» Saved records:
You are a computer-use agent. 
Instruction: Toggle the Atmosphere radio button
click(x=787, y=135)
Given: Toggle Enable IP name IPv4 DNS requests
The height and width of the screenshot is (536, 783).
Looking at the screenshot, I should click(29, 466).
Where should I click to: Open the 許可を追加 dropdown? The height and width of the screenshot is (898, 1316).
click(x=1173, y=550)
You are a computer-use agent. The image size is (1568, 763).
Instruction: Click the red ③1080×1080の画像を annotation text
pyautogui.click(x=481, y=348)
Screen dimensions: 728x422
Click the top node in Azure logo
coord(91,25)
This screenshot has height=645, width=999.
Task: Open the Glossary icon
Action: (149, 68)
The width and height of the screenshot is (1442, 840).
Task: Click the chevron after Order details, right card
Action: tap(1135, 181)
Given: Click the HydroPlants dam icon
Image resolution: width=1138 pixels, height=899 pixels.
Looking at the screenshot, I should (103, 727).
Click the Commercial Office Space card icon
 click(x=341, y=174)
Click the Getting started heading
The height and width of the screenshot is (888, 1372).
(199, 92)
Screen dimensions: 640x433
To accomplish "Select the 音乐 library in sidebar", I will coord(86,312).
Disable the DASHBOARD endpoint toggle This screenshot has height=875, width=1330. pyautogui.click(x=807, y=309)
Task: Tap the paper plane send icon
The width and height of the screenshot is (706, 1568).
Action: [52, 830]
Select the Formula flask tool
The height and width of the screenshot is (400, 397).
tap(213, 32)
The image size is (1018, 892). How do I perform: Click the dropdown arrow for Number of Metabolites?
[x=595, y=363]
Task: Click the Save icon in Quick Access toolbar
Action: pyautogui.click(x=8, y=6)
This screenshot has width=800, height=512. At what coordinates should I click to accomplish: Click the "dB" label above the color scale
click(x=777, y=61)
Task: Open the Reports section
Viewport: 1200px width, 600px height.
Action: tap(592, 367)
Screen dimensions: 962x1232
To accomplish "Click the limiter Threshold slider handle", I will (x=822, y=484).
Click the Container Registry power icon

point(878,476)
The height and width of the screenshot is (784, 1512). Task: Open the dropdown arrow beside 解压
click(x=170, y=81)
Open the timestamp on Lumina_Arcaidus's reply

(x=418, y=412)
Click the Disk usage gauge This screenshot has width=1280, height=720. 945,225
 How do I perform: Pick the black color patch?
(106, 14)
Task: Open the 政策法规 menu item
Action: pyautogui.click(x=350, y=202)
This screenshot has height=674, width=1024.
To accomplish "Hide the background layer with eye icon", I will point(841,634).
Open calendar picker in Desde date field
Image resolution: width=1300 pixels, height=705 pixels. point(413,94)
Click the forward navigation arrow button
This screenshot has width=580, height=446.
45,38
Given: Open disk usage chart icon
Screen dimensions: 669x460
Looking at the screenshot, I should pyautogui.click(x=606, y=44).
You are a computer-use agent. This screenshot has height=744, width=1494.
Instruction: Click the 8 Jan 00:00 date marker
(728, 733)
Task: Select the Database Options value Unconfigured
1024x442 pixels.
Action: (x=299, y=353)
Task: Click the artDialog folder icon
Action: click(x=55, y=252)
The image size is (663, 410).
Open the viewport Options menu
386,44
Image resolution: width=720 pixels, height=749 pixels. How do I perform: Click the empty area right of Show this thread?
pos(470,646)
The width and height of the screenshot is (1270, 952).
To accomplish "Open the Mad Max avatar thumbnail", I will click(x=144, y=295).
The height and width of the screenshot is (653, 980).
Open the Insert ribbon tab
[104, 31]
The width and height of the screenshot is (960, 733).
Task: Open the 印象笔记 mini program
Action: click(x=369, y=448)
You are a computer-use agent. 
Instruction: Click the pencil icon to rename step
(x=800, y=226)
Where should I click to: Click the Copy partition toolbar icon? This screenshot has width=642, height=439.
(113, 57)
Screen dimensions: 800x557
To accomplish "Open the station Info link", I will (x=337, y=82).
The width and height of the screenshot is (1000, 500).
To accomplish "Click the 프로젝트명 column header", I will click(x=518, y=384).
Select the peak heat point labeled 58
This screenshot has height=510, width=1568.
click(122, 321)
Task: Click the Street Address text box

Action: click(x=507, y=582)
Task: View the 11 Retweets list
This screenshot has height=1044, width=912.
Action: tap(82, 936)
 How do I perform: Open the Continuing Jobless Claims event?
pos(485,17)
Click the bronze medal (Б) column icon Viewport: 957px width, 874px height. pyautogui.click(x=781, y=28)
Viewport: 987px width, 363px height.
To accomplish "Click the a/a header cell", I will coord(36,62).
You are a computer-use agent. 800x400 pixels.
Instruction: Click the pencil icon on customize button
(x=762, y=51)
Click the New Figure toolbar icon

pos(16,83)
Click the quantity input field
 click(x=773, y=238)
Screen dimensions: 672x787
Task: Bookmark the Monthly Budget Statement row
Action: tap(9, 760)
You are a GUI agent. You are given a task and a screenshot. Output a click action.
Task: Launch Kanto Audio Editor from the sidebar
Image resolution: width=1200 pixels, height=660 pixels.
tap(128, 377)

» Given instruction:
Lay out the lines from the start of the saved records up to and including the line with "click(x=1173, y=550)" as a two-column CSV with columns named "query" and "click". Give each row one text and its answer, each in a single quoted field, with line breaks replaced by spaces.

» Expected answer:
query,click
"You are a computer-use agent. Instruction: Toggle the Atmosphere radio button","click(x=787, y=135)"
"Given: Toggle Enable IP name IPv4 DNS requests The height and width of the screenshot is (536, 783).","Looking at the screenshot, I should click(29, 466)."
"Where should I click to: Open the 許可を追加 dropdown? The height and width of the screenshot is (898, 1316).","click(x=1173, y=550)"